ASSIGNED TASK
Could you output, word for word, only the lines from the line with "Task: Run the file with play button" to the end of the entries, including both ends? Omit the pictures.

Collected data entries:

☆ ☆ ☆ ☆ ☆

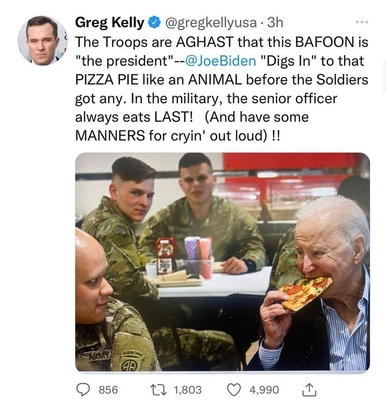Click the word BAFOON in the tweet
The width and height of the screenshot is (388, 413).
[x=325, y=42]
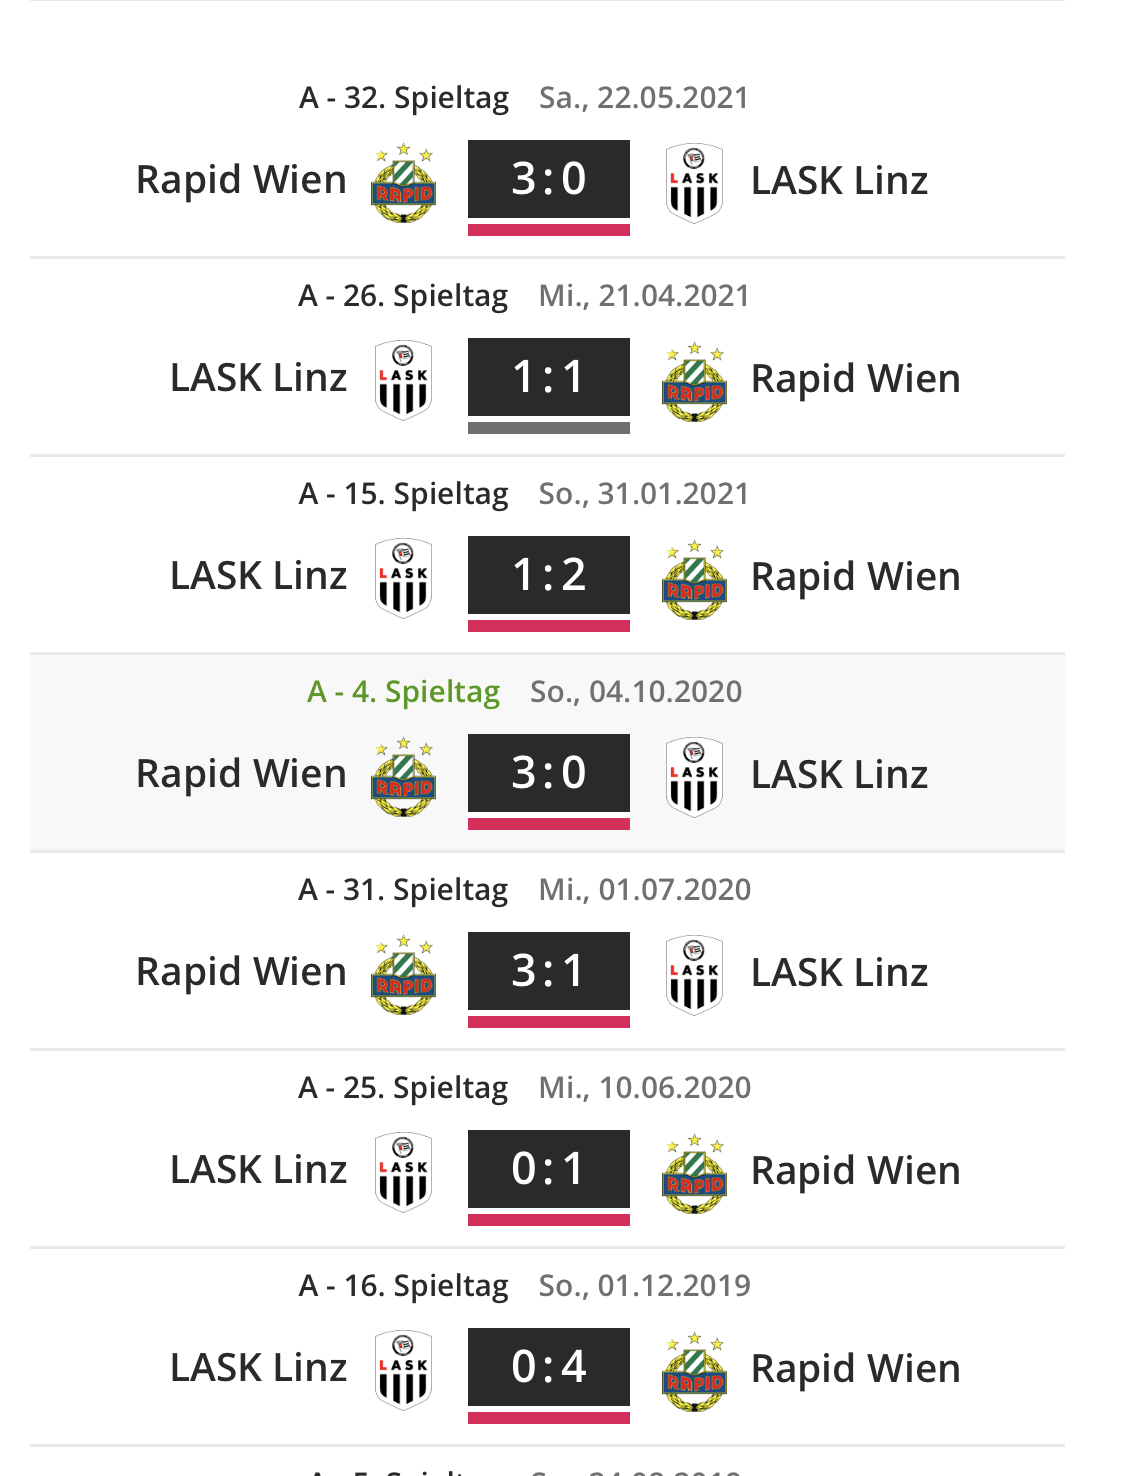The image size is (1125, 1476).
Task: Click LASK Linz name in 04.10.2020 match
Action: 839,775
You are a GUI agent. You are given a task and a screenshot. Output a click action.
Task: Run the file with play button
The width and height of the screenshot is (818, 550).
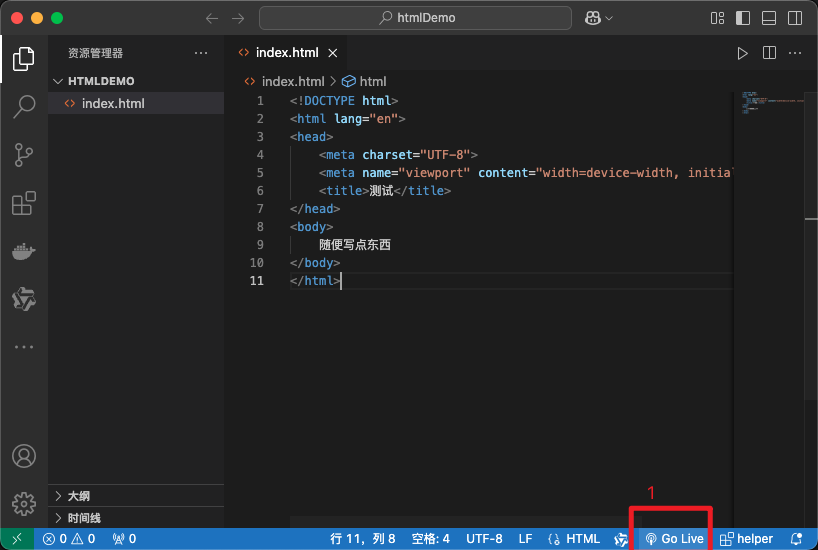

☆ ☆ ☆ ☆ ☆

RESPONSE TO THIS EXERCISE
Task: Run the file with play button
The width and height of the screenshot is (818, 550).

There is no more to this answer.